--- START ---
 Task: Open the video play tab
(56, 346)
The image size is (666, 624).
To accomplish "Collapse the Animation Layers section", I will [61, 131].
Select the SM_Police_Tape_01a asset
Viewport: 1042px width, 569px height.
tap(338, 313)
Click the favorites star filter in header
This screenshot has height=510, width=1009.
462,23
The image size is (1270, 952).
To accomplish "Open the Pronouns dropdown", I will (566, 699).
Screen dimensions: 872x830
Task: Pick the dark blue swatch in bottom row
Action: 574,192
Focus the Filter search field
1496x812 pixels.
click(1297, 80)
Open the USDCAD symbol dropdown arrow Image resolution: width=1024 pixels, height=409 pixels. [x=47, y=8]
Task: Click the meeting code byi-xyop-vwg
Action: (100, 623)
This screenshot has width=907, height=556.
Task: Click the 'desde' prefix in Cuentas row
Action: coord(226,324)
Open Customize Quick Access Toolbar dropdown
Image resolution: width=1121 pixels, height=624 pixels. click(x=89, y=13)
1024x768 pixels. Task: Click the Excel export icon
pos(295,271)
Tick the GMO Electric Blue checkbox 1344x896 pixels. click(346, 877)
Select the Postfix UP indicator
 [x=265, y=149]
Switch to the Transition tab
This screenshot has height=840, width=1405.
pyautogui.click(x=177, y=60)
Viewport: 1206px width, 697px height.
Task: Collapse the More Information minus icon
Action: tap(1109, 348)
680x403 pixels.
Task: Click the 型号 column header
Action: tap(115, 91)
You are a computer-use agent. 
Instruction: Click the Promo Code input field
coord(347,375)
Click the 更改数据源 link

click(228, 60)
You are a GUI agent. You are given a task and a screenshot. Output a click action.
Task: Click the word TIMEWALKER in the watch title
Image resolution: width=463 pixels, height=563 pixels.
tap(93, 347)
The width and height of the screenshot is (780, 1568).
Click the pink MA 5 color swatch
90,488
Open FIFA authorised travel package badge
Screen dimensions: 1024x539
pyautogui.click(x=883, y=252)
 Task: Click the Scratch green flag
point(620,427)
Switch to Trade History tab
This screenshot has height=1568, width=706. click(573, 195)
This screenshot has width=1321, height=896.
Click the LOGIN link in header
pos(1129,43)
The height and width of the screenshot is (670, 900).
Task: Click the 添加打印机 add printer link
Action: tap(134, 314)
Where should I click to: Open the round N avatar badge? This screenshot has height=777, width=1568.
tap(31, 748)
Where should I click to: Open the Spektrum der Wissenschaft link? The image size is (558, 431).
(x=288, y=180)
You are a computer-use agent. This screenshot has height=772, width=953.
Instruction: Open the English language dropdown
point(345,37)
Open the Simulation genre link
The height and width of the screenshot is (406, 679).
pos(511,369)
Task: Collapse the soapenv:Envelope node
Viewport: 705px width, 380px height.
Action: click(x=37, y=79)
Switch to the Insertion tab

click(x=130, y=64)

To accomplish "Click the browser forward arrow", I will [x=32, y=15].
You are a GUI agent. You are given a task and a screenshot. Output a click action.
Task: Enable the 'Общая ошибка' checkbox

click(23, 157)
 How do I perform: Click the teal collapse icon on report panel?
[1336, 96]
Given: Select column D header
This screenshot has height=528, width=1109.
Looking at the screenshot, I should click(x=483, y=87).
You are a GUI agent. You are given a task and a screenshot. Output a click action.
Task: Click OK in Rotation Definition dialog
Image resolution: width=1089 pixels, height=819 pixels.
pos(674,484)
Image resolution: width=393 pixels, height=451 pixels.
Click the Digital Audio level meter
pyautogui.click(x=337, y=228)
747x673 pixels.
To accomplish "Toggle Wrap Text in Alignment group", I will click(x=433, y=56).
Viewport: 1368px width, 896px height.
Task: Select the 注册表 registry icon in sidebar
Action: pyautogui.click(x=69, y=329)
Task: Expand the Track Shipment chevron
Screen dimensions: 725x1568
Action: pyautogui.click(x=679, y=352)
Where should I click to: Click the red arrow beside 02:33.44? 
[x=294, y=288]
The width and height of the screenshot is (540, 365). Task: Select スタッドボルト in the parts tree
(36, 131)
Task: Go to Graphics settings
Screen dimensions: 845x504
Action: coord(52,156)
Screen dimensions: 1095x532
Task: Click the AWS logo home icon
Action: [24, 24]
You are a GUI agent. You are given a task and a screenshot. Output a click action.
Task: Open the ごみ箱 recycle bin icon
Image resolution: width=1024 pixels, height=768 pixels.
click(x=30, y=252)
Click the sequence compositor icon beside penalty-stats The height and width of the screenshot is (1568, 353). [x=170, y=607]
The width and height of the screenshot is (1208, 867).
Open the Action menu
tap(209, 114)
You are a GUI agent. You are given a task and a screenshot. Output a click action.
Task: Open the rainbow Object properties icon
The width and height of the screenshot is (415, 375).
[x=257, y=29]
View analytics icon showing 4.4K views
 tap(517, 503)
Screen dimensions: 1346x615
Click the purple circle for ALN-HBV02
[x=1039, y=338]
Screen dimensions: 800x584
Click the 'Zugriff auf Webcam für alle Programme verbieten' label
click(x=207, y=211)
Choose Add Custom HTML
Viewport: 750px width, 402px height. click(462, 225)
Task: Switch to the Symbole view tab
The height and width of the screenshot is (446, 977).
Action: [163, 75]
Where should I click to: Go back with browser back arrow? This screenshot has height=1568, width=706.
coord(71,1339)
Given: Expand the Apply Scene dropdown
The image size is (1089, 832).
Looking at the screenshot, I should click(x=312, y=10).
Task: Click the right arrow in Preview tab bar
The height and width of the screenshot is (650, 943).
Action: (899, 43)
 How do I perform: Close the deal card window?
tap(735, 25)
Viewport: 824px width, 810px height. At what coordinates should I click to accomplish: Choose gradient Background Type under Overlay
--- END ---
## Try it
Word for word, quote all of the data above.

## Solution to this problem
 Task: Open the video play tab
(56, 346)
The image size is (666, 624).
To accomplish "Collapse the Animation Layers section", I will [61, 131].
Select the SM_Police_Tape_01a asset
Viewport: 1042px width, 569px height.
tap(338, 313)
Click the favorites star filter in header
This screenshot has height=510, width=1009.
462,23
The image size is (1270, 952).
To accomplish "Open the Pronouns dropdown", I will (566, 699).
Screen dimensions: 872x830
Task: Pick the dark blue swatch in bottom row
Action: 574,192
Focus the Filter search field
1496x812 pixels.
click(1297, 80)
Open the USDCAD symbol dropdown arrow Image resolution: width=1024 pixels, height=409 pixels. [x=47, y=8]
Task: Click the meeting code byi-xyop-vwg
Action: (100, 623)
This screenshot has width=907, height=556.
Task: Click the 'desde' prefix in Cuentas row
Action: coord(226,324)
Open Customize Quick Access Toolbar dropdown
Image resolution: width=1121 pixels, height=624 pixels. click(x=89, y=13)
1024x768 pixels. Task: Click the Excel export icon
pos(295,271)
Tick the GMO Electric Blue checkbox 1344x896 pixels. click(346, 877)
Select the Postfix UP indicator
 [x=265, y=149]
Switch to the Transition tab
This screenshot has height=840, width=1405.
pyautogui.click(x=177, y=60)
Viewport: 1206px width, 697px height.
Task: Collapse the More Information minus icon
Action: tap(1109, 348)
680x403 pixels.
Task: Click the 型号 column header
Action: tap(115, 91)
You are a computer-use agent. 
Instruction: Click the Promo Code input field
coord(347,375)
Click the 更改数据源 link

click(228, 60)
You are a GUI agent. You are given a task and a screenshot. Output a click action.
Task: Click the word TIMEWALKER in the watch title
Image resolution: width=463 pixels, height=563 pixels.
tap(93, 347)
The width and height of the screenshot is (780, 1568).
Click the pink MA 5 color swatch
90,488
Open FIFA authorised travel package badge
Screen dimensions: 1024x539
pyautogui.click(x=883, y=252)
 Task: Click the Scratch green flag
point(620,427)
Switch to Trade History tab
This screenshot has height=1568, width=706. click(573, 195)
This screenshot has width=1321, height=896.
Click the LOGIN link in header
pos(1129,43)
The height and width of the screenshot is (670, 900).
Task: Click the 添加打印机 add printer link
Action: tap(134, 314)
Where should I click to: Open the round N avatar badge? This screenshot has height=777, width=1568.
tap(31, 748)
Where should I click to: Open the Spektrum der Wissenschaft link? The image size is (558, 431).
(x=288, y=180)
You are a computer-use agent. This screenshot has height=772, width=953.
Instruction: Open the English language dropdown
point(345,37)
Open the Simulation genre link
The height and width of the screenshot is (406, 679).
pos(511,369)
Task: Collapse the soapenv:Envelope node
Viewport: 705px width, 380px height.
Action: click(x=37, y=79)
Switch to the Insertion tab

click(x=130, y=64)

To accomplish "Click the browser forward arrow", I will [x=32, y=15].
You are a GUI agent. You are given a task and a screenshot. Output a click action.
Task: Enable the 'Общая ошибка' checkbox

click(23, 157)
 How do I perform: Click the teal collapse icon on report panel?
[1336, 96]
Given: Select column D header
This screenshot has height=528, width=1109.
Looking at the screenshot, I should click(x=483, y=87).
You are a GUI agent. You are given a task and a screenshot. Output a click action.
Task: Click OK in Rotation Definition dialog
Image resolution: width=1089 pixels, height=819 pixels.
pos(674,484)
Image resolution: width=393 pixels, height=451 pixels.
Click the Digital Audio level meter
pyautogui.click(x=337, y=228)
747x673 pixels.
To accomplish "Toggle Wrap Text in Alignment group", I will click(x=433, y=56).
Viewport: 1368px width, 896px height.
Task: Select the 注册表 registry icon in sidebar
Action: pyautogui.click(x=69, y=329)
Task: Expand the Track Shipment chevron
Screen dimensions: 725x1568
Action: pyautogui.click(x=679, y=352)
Where should I click to: Click the red arrow beside 02:33.44? 
[x=294, y=288]
The width and height of the screenshot is (540, 365). Task: Select スタッドボルト in the parts tree
(36, 131)
Task: Go to Graphics settings
Screen dimensions: 845x504
Action: coord(52,156)
Screen dimensions: 1095x532
Task: Click the AWS logo home icon
Action: [24, 24]
You are a GUI agent. You are given a task and a screenshot. Output a click action.
Task: Open the ごみ箱 recycle bin icon
Image resolution: width=1024 pixels, height=768 pixels.
click(x=30, y=252)
Click the sequence compositor icon beside penalty-stats The height and width of the screenshot is (1568, 353). [x=170, y=607]
The width and height of the screenshot is (1208, 867).
Open the Action menu
tap(209, 114)
You are a GUI agent. You are given a task and a screenshot. Output a click action.
Task: Open the rainbow Object properties icon
The width and height of the screenshot is (415, 375).
[x=257, y=29]
View analytics icon showing 4.4K views
 tap(517, 503)
Screen dimensions: 1346x615
Click the purple circle for ALN-HBV02
[x=1039, y=338]
Screen dimensions: 800x584
Click the 'Zugriff auf Webcam für alle Programme verbieten' label
click(x=207, y=211)
Choose Add Custom HTML
Viewport: 750px width, 402px height. click(462, 225)
Task: Switch to the Symbole view tab
The height and width of the screenshot is (446, 977).
Action: [163, 75]
Where should I click to: Go back with browser back arrow? This screenshot has height=1568, width=706.
coord(71,1339)
Given: Expand the Apply Scene dropdown
The image size is (1089, 832).
Looking at the screenshot, I should click(x=312, y=10).
Task: Click the right arrow in Preview tab bar
The height and width of the screenshot is (650, 943).
Action: (899, 43)
 How do I perform: Close the deal card window?
tap(735, 25)
Viewport: 824px width, 810px height. At what coordinates should I click to accomplish: Choose gradient Background Type under Overlay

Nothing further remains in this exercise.